13-02-2025 10:31 PM - edited 13-02-2025 10:33 PM
@thelodge2025 If you have a laptop with an ethernet port, plug it into the cable in the garage, see if the laptop syncs at 1000/1000 in the properties for the Ethernet port, at 70Mb/s sounds like the cable has a bad connection and you are down at the 100Mb/s range. One bad connection kills the NIC.
Also reported that the Wi-Fi Pro and smart wireless, are very picky about cabling, may be down to the fact that they are 2.5Gb/s ports. Do not use so cannot say for sure.
13-02-2025 10:31 PM
@thelodge2025 Ah OK, thats my theory out the window! Unless it is a faulty cable or connection.
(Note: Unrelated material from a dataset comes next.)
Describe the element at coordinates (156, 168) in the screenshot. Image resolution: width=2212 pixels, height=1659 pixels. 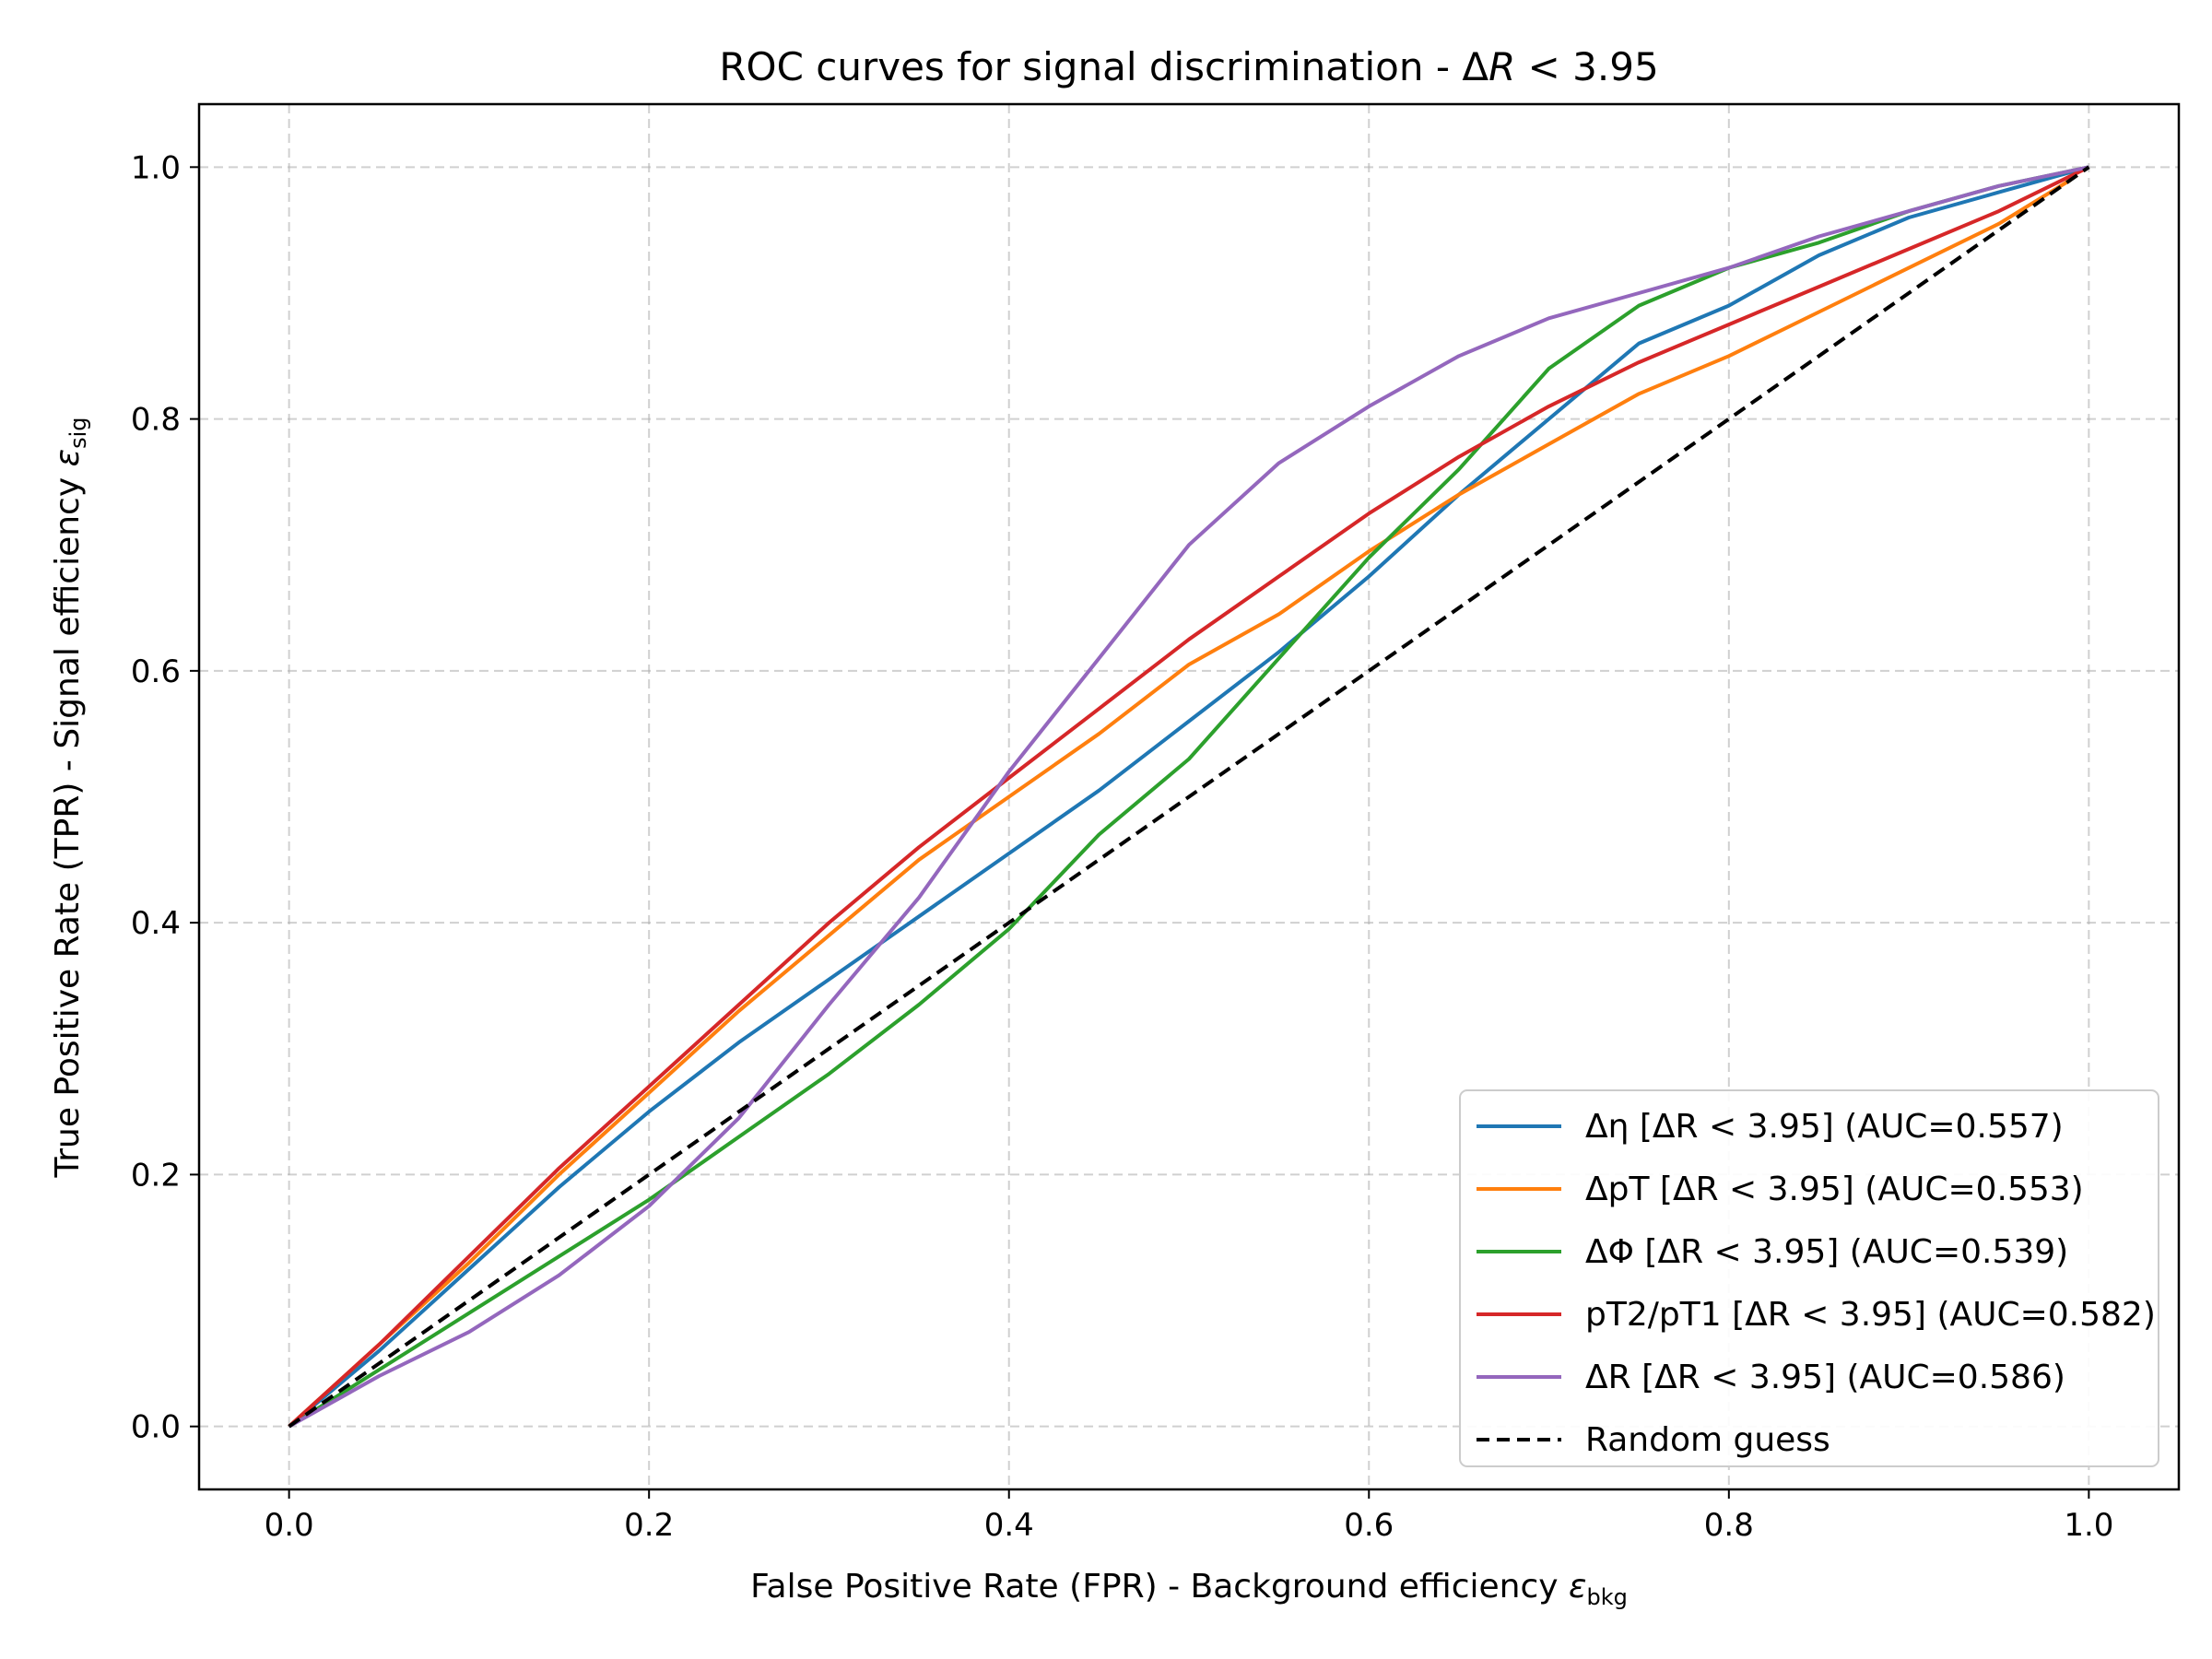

Is there a way you could plug something else with a 2.5Gb Network card on the end of the cable to help test it.
Also do you get the same with a shorter cable on the extender?
13-02-2025 10:37 PM
@Mustrum Bob pullen posted up the other day regarding some testing on the Pro Smart wireless ports, producing crap signal throughput but was way better up in the 600mb/s speed if i remember,
13-02-2025 10:37 PM
@thelodge2025 Just to avoid confusion, are you on a 900Mbps or 1.6Gb package?
I was thinking or looking at link speeds, but speed tests are also helpful, so let us know which you are showing.
13-02-2025 10:38 PM
Thanks. I will need to try that and see if it connects correctly without the booster and straight into the laptop ethernet. What about adding a router on the end and making it effectively a switch, is that viable if the cable is a good cable and works fine?
13-02-2025 10:41 PM
The extenders are not very workable. I have two, one in the garage right now (where my cat 6 is plugged into giving me 70 MBPS) and one in the kitchen in the house, whereas the main router is at the front door of the house. When I added the extender in the kitchen and just had it powered on, no other cables attached, it then only gave my entire house 70 MBPS, when I removed it completely, the speed went back to normal at 500 MBPS plus....??? My first time with these wifi 7 extenders...do not seem to work very well.
13-02-2025 10:48 PM - edited 13-02-2025 11:03 PM
@thelodge2025 Probably best not to ask too many more questions at this point, and let you get the cable tested.
After that, what is it you need connecting in the garage?
Rather than a router, a simple switch might be a simpler option.
And for now, if you are getting 600Mbps without the extenders, why on earth use them??